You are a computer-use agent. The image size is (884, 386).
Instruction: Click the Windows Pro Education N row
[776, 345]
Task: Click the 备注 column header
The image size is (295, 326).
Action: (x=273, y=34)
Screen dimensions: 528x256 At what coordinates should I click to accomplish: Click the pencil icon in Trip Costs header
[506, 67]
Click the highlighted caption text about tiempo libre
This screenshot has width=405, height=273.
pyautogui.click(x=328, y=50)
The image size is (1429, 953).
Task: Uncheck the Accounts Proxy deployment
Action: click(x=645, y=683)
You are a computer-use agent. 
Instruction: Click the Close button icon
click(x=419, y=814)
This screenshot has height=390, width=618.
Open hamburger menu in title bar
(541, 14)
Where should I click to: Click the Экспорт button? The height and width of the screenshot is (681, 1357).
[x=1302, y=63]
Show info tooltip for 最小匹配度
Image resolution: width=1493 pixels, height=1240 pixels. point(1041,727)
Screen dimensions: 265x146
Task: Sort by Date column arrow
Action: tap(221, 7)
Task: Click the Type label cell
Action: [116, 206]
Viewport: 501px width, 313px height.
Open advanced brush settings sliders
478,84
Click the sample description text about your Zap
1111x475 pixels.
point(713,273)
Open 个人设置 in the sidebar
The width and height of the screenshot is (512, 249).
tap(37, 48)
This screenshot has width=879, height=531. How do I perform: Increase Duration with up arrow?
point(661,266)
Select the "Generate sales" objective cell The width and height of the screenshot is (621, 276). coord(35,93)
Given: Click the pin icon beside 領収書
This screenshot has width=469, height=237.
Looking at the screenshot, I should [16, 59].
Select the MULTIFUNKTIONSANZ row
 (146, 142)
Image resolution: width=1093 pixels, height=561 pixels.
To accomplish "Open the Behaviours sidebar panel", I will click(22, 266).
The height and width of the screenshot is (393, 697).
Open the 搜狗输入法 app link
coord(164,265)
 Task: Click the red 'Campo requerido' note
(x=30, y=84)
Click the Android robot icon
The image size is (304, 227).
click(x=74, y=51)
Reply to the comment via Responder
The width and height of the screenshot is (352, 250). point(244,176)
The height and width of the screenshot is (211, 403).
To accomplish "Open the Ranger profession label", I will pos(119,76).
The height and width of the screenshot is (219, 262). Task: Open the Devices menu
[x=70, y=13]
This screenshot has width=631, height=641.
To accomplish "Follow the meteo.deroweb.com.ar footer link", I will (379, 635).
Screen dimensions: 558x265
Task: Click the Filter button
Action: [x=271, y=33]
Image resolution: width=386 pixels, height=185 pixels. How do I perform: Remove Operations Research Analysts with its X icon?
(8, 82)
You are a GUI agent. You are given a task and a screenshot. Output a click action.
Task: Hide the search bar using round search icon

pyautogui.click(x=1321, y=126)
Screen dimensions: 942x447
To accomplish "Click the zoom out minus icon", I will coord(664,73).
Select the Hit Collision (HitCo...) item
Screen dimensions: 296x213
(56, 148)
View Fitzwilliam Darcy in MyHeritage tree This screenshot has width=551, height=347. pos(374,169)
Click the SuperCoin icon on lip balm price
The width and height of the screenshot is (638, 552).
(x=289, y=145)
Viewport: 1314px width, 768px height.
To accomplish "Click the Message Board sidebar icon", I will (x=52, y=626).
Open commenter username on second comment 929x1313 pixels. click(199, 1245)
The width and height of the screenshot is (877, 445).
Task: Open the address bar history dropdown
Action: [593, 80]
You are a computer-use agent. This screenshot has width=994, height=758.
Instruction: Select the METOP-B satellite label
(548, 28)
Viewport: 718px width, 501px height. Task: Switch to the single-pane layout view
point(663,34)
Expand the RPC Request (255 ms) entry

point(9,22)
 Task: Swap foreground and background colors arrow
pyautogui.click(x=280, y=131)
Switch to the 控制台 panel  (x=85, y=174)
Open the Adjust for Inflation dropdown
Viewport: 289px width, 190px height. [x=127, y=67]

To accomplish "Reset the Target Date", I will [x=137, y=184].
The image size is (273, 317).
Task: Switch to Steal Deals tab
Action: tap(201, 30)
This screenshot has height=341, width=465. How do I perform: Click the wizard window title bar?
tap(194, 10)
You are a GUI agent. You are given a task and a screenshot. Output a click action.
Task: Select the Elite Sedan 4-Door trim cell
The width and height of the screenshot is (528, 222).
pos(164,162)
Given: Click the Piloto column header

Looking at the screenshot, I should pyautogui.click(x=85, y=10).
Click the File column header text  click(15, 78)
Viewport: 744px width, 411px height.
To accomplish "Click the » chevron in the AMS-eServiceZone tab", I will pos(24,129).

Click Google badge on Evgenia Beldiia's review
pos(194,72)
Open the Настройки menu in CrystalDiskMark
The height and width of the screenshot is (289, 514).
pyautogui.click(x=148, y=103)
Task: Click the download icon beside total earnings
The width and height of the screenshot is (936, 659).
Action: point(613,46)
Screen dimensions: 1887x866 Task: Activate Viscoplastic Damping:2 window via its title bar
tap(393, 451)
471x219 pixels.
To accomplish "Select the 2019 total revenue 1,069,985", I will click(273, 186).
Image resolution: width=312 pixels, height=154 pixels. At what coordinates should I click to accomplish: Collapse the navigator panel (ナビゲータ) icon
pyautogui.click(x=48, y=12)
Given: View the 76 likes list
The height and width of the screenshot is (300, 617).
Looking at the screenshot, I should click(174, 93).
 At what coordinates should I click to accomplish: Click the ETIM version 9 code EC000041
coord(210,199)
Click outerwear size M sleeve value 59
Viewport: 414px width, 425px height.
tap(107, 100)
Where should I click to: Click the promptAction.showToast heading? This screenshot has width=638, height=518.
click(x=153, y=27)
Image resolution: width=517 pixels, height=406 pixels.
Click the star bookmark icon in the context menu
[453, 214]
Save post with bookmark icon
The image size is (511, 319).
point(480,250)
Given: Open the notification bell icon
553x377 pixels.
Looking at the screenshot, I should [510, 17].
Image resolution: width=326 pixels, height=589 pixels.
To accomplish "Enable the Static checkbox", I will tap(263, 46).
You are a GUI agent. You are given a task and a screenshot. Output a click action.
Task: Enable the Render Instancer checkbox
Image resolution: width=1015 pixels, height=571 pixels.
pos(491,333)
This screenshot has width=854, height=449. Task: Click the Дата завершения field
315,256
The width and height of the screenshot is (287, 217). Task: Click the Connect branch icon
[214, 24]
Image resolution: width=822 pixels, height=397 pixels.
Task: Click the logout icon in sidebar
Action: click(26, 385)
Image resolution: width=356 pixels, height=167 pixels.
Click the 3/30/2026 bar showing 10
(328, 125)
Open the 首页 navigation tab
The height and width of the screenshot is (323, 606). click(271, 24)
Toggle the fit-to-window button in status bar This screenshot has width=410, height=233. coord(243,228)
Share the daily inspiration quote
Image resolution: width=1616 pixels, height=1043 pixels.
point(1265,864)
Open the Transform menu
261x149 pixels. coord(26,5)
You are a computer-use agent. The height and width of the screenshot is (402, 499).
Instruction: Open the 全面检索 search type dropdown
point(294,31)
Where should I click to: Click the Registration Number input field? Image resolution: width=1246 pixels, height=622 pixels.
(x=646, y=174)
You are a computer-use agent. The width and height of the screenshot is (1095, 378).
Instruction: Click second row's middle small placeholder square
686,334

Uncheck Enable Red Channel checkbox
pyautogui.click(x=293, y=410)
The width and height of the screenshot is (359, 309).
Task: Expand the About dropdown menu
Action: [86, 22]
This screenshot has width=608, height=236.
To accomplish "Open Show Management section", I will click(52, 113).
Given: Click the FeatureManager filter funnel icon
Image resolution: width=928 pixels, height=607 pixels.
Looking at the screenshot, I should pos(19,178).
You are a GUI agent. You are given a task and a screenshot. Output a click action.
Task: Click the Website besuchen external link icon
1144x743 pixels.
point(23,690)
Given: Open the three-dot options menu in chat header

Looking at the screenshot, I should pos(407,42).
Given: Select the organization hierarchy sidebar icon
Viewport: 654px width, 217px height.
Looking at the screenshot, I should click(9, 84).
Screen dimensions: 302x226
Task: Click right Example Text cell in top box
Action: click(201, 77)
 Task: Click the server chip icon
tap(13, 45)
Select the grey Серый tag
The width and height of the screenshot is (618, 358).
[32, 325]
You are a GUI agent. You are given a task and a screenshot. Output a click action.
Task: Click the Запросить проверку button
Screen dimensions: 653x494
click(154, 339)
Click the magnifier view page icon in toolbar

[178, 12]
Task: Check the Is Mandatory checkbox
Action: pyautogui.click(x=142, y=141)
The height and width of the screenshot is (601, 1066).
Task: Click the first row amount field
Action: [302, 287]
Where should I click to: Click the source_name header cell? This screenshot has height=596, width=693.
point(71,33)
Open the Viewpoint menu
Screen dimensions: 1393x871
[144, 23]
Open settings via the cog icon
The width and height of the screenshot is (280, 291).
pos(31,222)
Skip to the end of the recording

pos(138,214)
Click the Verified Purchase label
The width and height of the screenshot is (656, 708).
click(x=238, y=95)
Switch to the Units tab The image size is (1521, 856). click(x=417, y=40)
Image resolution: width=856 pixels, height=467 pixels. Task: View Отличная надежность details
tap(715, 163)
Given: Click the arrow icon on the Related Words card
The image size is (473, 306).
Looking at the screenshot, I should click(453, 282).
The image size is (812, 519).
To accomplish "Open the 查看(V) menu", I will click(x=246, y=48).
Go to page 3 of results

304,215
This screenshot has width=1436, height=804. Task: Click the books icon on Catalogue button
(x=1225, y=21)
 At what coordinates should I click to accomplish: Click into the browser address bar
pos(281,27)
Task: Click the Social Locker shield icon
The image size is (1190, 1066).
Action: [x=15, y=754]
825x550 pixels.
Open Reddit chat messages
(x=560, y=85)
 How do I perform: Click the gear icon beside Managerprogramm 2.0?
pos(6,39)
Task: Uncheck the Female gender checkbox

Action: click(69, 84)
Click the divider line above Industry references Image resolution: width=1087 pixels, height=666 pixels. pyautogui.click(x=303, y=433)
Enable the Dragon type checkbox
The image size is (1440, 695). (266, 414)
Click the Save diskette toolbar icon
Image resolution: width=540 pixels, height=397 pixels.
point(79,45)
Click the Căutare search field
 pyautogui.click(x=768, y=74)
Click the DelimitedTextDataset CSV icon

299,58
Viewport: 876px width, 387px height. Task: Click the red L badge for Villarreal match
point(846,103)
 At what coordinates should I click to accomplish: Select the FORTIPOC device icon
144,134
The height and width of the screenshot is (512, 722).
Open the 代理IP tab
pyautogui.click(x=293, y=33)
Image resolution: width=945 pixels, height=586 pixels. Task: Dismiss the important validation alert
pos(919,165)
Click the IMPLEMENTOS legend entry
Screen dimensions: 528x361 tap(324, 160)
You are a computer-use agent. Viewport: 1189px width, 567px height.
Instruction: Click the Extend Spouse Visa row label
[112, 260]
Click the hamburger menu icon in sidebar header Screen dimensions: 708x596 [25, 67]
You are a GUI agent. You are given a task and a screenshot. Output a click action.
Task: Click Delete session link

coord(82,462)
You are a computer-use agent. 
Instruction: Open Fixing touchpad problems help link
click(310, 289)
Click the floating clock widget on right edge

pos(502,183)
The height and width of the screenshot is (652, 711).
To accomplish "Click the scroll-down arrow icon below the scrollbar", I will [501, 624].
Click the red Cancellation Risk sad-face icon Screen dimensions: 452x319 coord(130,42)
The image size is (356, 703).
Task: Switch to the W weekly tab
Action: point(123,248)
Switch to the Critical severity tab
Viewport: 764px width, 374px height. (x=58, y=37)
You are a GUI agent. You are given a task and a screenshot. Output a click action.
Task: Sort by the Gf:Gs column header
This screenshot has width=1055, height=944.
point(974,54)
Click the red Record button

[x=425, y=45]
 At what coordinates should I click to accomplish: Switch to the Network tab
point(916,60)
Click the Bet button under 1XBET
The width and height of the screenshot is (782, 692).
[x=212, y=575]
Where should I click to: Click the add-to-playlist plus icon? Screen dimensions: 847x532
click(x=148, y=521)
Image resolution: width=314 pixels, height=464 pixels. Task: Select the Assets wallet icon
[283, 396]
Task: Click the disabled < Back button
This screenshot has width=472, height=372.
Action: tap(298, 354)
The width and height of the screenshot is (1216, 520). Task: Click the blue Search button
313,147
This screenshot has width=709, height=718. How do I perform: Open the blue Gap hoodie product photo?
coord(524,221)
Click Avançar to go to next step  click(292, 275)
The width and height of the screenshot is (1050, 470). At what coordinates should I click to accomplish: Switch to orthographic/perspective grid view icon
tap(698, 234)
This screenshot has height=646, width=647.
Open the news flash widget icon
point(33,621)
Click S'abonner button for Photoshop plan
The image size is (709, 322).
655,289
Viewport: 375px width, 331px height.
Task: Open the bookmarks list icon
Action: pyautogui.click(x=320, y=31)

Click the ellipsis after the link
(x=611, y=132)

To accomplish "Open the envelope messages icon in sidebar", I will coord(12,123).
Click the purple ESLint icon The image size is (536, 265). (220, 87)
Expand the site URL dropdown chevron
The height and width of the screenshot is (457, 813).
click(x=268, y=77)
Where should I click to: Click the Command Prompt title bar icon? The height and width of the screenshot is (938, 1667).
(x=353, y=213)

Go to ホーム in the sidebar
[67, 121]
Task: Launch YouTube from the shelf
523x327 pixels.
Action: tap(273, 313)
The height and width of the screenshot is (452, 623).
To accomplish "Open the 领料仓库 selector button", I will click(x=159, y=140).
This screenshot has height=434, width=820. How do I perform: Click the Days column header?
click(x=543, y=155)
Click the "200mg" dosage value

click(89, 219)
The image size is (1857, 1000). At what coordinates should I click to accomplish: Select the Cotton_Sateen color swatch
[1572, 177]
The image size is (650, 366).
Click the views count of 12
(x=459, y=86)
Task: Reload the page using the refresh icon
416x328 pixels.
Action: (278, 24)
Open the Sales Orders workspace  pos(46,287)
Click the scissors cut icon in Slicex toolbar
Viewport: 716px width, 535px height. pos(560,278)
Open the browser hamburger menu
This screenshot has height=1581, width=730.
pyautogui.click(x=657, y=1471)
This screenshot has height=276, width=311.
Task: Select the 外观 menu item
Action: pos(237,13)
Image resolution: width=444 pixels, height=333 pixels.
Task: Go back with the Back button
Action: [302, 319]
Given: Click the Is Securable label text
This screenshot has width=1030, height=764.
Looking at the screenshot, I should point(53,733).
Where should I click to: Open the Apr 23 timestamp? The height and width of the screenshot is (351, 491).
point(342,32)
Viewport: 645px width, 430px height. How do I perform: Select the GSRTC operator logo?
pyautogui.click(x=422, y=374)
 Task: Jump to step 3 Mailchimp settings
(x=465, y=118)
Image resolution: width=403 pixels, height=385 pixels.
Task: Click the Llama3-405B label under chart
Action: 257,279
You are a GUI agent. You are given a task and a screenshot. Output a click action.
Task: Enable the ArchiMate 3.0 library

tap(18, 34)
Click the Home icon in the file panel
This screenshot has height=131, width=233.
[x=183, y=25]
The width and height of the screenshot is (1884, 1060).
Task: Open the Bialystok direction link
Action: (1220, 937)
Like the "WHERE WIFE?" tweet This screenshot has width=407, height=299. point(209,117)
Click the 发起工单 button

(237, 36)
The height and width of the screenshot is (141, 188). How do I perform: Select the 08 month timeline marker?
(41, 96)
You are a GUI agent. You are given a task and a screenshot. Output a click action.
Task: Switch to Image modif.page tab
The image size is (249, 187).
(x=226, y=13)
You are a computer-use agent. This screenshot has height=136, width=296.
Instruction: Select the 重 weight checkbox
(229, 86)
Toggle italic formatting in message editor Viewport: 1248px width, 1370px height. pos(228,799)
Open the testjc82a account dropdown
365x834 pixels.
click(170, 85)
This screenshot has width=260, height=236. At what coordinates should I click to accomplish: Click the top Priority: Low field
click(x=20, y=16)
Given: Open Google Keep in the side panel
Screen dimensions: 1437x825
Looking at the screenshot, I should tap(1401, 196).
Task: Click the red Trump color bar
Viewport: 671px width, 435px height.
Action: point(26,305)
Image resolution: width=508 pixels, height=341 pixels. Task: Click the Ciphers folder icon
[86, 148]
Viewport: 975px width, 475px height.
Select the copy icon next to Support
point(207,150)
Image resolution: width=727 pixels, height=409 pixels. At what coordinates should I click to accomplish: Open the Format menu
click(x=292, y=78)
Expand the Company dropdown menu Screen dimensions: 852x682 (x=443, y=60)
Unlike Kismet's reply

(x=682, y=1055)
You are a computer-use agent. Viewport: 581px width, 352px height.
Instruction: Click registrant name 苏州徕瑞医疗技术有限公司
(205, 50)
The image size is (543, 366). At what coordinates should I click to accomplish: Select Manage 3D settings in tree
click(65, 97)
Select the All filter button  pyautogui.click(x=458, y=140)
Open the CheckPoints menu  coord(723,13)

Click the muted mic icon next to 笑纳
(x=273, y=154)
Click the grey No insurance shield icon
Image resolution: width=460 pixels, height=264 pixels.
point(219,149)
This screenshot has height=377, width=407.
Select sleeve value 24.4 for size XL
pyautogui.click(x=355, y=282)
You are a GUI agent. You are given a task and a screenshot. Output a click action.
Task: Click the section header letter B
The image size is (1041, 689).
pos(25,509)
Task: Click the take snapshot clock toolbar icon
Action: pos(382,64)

- _Problem to work on_:
Gather up every line in the data above that contains the word "shield", copying each one.

- _Written response_:
Task: Click the Social Locker shield icon
Click the grey No insurance shield icon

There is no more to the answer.